The whole negotiation over Breaking Bad’s ending has been puzzling; AMC reportedly had suggested a shortened season of eight or fewer episodes to end it, although the show’s ratings (as the renewal announcement boasts) are substantially up this season. But I’m glad to hear the news. I can’t know how much longer Breaking Bad needs to tell its story; that call is for Vince Gilligan and company. But it plainly seems like the kind of story that cannot continue on open-ended without implausible twists or simply an endless string of whoops-Walt-almost-got-caught-again storylines, a la Dexter.

It can never be an easy decision to end a show; story aside, it means a lot of people’s jobs. But I trust this show to end well, especially with a certain date and 16 episodes to finish its tale. The announcement after the jump:

New York – NY, August, 14, 2011 – AMC announced today that “Breaking Bad,” the Emmy® Award-winning and critically lauded drama series from acclaimed writer/producer/director Vince Gilligan has been renewed for a 16 episode order that will conclude the series. Production on all episodes of the final order will commence in early 2012. The roll-out of the episodes and premiere date schedule has yet to be determined by the network. The announcement was made by Charlie Collier, president of AMC.

“Breaking Bad’s” fourth season premiered on Sunday, July 18th to the highest ratings ever for the series. Household ratings are 30% stronger than season three and season four is delivering 28% more total viewers and over 45% more adults 18-34 than last season. The series was recognized as “…the most complete and extraordinary show on TV” by Entertainment Weekly while Daily Variety called it “the most addictive show on the air.”

“From the day we heard Vince Gilligan’s completely original vision for ‘Breaking Bad,’ it has been a complete joy to be involved with this show. Watching this story evolve into the complex, compelling, and intense roller coaster ride that it has become has been an incredible creative experience for everyone at AMC. Beyond that, working with Vince, his brilliant cast and crew, and our wonderful partners at Sony has been remarkable in every way. While it is sad to even contemplate the end of this series, we are so happy to have had the chance to go on this ride, and truly look forward to presenting the rest of this amazing story,” said Collier.
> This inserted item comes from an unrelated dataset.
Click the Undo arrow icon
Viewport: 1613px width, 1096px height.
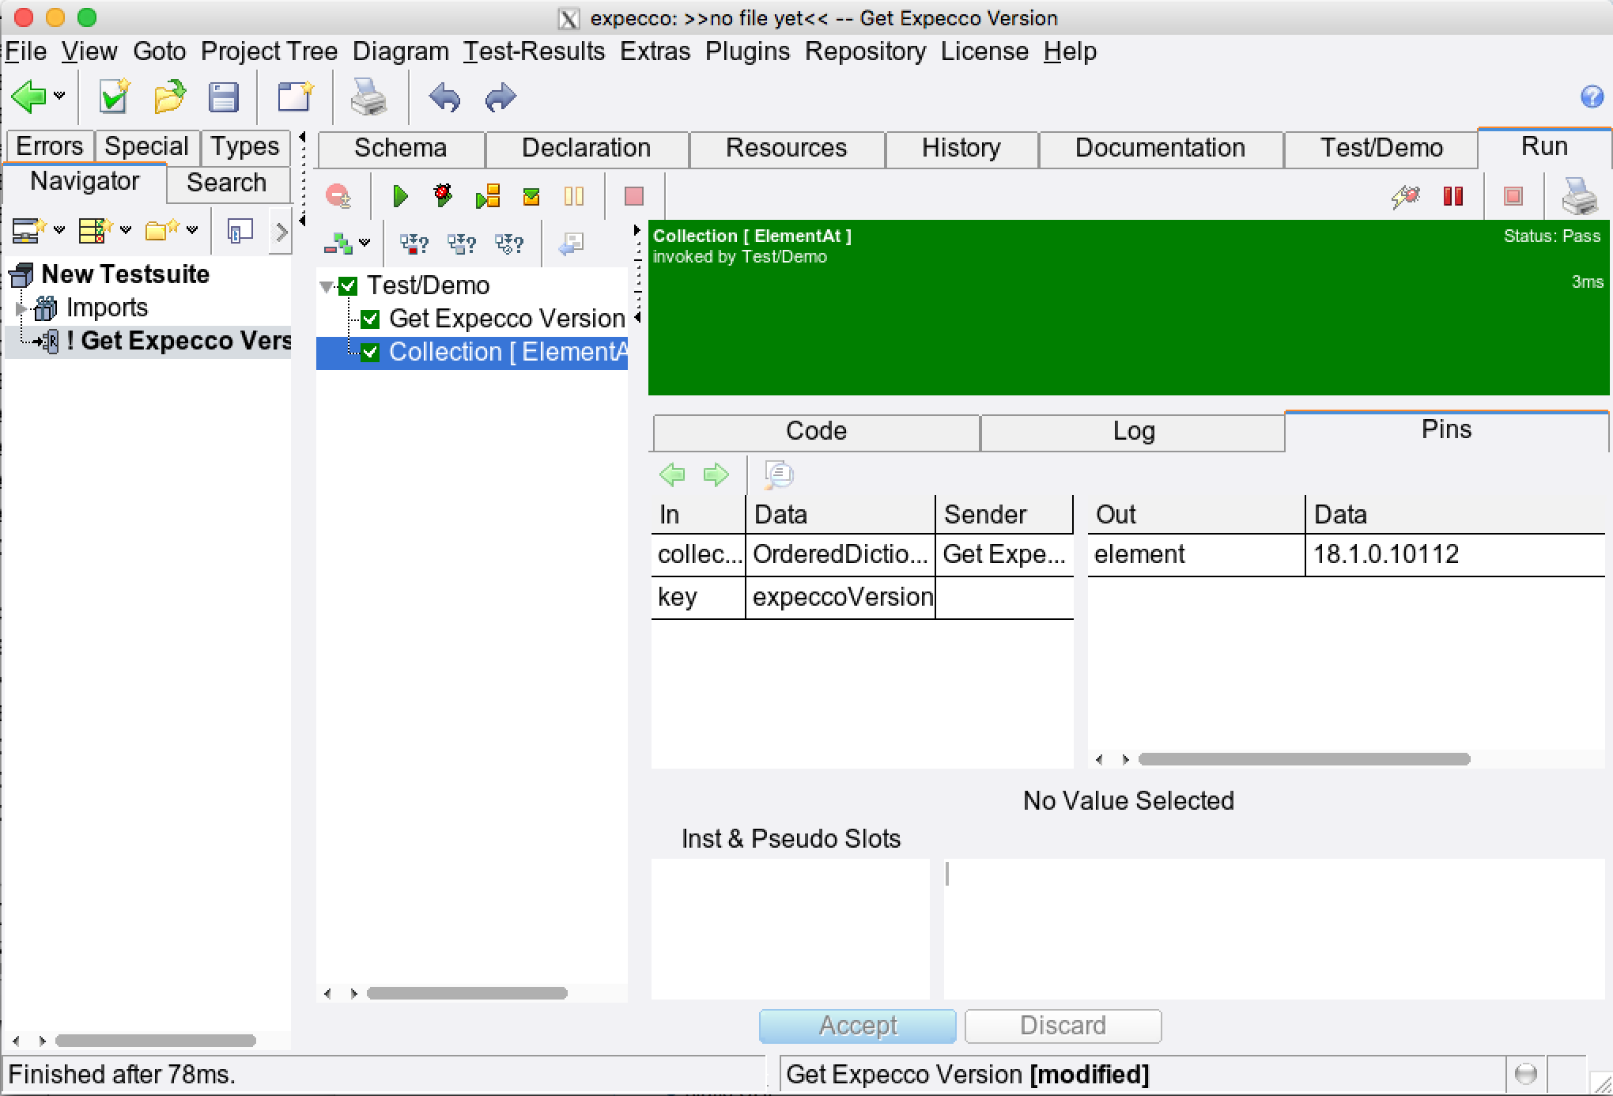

“It’s a funny irony — I’d hate to know the date of my own last day on earth, but I’m delighted to know what Walter White’s will be (episodically speaking). This is a great gift to me and to my wonderful writers. It’s knowledge which will allow us to properly build our story to a satisfying conclusion. Now, if we don’t manage to pull that off, we’ve got no one to blame but ourselves,” said Vince Gilligan. “‘Breaking Bad’ has been a dream job these past four years. Working with the best cast and crew in television has no doubt spoiled me for future projects. I’m lucky to get to work with them on sixteen more episodes, and I will always be grateful to both AMC and Sony Television, who from the beginning, believed in our show and supported me creatively and professionally. We have been able to take risks with ‘Breaking Bad’ which would not have been possible on other networks.”

That last bit, by the way, is true, or true enough. For all the heat AMC has taken, there are only so many places Breaking Bad could even have existed (though it was originally shopped to FX). Good on them for giving it enough time to end right.